When testing discriminant results, LLM checker LatticeFlow gave OpenAI's “GPT-3.5 Turbo” a relatively low score of 0.46. In the same category, Alibaba Cloud's “Qwen1.5 72B Chat” model scored only 0.37.
When testing for “quick takeover,” a type of cyber attack in which hackers disguise a malicious incentive as legitimate to extract sensitive information, LLM Checker Mater gave “Llama 2 13B Chat” a score of 0.42. In the same category, the “8x7B manual” model from the French startup Mistral received a score of 0.38.
“Claude 3 Opus,” a model created by Google-backed company Anthropic, received the highest average rating of 0.89.
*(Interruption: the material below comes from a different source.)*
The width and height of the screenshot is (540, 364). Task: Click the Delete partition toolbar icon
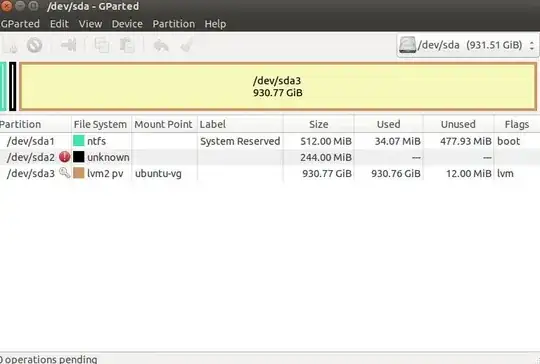pyautogui.click(x=34, y=45)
The test has been designed in line with the text of the Artificial Intelligence Act and will be expanded to include further enforcement measures as they are introduced. Latticeflow said the LLM checker will be available for free for developers to check the compatibility of their models online.
The company's CEO and co-founder, Petar Sankov, told Reuters that the test results were generally positive and presented a roadmap for companies to adapt their models to the Artificial Intelligence Act.
“The EU is still working on all compliance criteria, but we are already seeing some gaps in the models,” he said. “We believe that with an increased focus on compliance optimization, model providers can be better prepared to meet regulatory requirements.” Meta declined to comment. Alibaba, Anthropic, Mistral and OpenAI did not immediately respond to requests for comment.
Although the European Commission cannot verify external tools, the agency was informed at every stage of the development of LLM Checker and described it as a “first step” in implementing the new regulations.
A spokesperson for the European Commission said: “The Commission welcomes this platform for research and evaluation of artificial intelligence models as a first step in translating EU AI rules into technical requirements.”
(Only the headline and image of this report may have been modified by Business Standards staff; the rest of the content is automatically generated from a syndicated feed.)